Elhamra saray kompleksi, kabaca üç ana bölümden oluşmaktadır. İlki, seçkin askerlerden oluşan birliğin kaldığı ve konakladığı hisar ve kışla, ikincisi; saray alanı yani sultanın ailesi ile birlikte ikamet ettiği yer, üçüncüsü; saray görevlileri, idari yetkililerin ve zanaatkarların kaldığı Medine adı verilen konaklama alanıdır. Karışık bir sirkülasyon sistemi ile birbirlerine bağlanan bu üç bölüm, inşa edilirken kapılar ile birbirlerinden katı bir şekilde ayrılabilmektedir. Elhamra’ya verilen önemin arkasında 14. yüzyılda yapılan Aslanlı Saray ve Sefirler Sarayı durmaktadır. Günümüze kadar bu sarayların yağma edilmesine, bakımsız kalmalarına ve bu yapılara çeşitli vesilelerle birçok müdahalenin yapılmasına rağmen, tezyinatın bir çoğu özgün haliyle günümüze ulaşmıştır. Sarayların düzeni genel olarak idari işleve göre şekillenmiştir. Bu düzen saray yapısında ve idaresinde hiyerarşinin de nasıl işlediğini gösteren en büyük etkendir. Bir dizi avlu ve geçişler bu düzenin bir parçasıdır.
Saray’ın Bölümleri
-Sefirler Sarayı ve Mersinli/Havuzlu Avlu
Sefirler Sarayı hiyerarşik düzenin bir başlangıcıdır. Surların dışından saraya ana kapılardan biri olan Adalet Kapısı ile doğrudan bağlantı kurulmaktadır. Saray içerisinde divanhane, taht odası, holler, yıldızlı oda (Bereket Salonu), hamam, kraliçenin giyinme odası gibi mekanlar bulunmaktadır. Saray’a ait Mersinli Avlu, kuzey-güney doğrultusunda uzun dikdörtgen forma sahiptir ve ortasında aynı biçime sahip bir havuz bulunmaktadır. Avluya adını veren mersin bitkisi havuzun her iki tarafında da bulunmaktadır.

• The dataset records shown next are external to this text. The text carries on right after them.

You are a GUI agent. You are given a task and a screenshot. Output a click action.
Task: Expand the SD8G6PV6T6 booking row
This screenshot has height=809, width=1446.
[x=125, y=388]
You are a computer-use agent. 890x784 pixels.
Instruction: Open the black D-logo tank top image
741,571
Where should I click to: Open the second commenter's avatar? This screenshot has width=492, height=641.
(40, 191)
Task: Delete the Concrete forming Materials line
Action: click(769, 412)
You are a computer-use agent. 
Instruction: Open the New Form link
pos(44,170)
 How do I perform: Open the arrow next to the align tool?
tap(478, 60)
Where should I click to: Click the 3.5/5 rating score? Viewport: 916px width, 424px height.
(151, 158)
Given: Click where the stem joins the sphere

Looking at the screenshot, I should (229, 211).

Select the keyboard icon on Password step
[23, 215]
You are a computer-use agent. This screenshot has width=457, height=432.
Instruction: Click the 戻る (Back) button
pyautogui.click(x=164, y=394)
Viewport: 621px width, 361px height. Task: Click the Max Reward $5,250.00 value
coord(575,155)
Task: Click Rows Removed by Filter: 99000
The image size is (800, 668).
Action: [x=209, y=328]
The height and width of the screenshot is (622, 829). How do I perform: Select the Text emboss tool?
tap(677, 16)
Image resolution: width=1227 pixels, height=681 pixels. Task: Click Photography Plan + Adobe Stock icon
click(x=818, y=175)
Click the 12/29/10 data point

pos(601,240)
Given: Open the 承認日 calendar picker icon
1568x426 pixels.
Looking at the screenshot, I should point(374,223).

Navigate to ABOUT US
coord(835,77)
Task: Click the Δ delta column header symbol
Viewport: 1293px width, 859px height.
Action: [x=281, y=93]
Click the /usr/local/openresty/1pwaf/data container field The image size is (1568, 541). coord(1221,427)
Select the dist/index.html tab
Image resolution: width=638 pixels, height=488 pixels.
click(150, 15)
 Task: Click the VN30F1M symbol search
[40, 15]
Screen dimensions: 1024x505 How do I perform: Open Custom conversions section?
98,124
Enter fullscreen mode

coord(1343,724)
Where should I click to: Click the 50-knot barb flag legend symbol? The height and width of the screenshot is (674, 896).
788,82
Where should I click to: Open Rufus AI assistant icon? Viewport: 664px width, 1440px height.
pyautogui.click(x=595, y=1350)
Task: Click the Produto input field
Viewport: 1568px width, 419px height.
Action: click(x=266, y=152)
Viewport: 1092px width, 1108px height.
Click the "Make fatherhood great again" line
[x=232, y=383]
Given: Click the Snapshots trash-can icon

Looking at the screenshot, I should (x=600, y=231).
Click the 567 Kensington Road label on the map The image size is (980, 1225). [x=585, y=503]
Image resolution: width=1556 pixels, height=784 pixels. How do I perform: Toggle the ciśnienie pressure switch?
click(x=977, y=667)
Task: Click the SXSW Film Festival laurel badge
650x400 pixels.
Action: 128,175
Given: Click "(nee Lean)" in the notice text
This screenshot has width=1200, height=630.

-Aslanlı Saray ve Aslanlı Avlu
Elhamra’nın 14. Yüzyıldan kalan bir sarayıdır. 1377 yılında tamamlanan saray, Aslanlı Avlu adında bir orta avluya sahiptir. Bu avlunun dört cephesi revaklarla çevrilmiştir. Eyvanlar gösterişli işlenmiş mukarnaslı kemerlerle inşa edilerek kademeli geçişlerden faydalanılmıştır. Avlu adını ağzından bir çeşme gibi su akan 12 aslan heykelli mermer havuzdan almaktadır.
-Revaklı Giriş Sarayı( Partal Avlusu )
Aslanlı Saray’ın doğusundadır. 14. yüzyılda inşa edildiği düşünülen saray, ilk yapılan saray yapısı olduğu öngörülmektedir. Surlardan dışarıya doğru eyvan şeklinde çıkıntı yapan sarayın revakları saraya adını vermiştir.
-Medine (el-Kasaba)
Gırnata’ya hakim bir yere sahip olan Medine batıdan doğuya doğru yükselen bir yerleşim alanıdır. Saray kompleksinden ayrı konumlanan şehir sarayın bakımını sağlar ve ihtiyaçlarını giderirmiş. Günümüzde birkaç harabe ve kulelerin dışında hiçbir yapının kalmadığı Medine’ye yaklaşık 6 km ötede bulunan ırmaktan su getirilirmiş. Surların şehir kısmında kalan Esirler kulesi hanedanlığın 14. yüzyıldaki altın çağının örneğini oluşturmaktadır.
-Cennentü’l-Arife (Generalife)
Surların yanı başında, sur dışında kuzeydoğu yönünde bulunur ve sebze ve süs bahçelerini içinde barındıran bir malikanedir. Hanedanlığın erzak ihtiyacını gidermek üzere inşa ettiği yapılardan en fazla korunmuş olarak günümüze ulaşan malikane 220 hektarlık sebze bahçesi alanına sahiptir. Generalife çevresi çiçeklerle, çeşmelerle süslü uzun bir havuzdan oluşan Su Yolu Bahçesi ile Endülüs tarihinin en korunmuş bahçelerinden birine sahiptir.
Kaynakça
- Taşar, E. İslam Düşünce Atlası. İbrahim Halil ÜÇER(Ed.). Elhamra Sarayı.674-677. Konya: İlem
- Erten Bilgiç, D. (2019). Din ve İnançlarda Suyun Önemi ve Mimariye Yansıması El Hamra Sarayı Örneği. TİDSAD, 6(20) 60-75.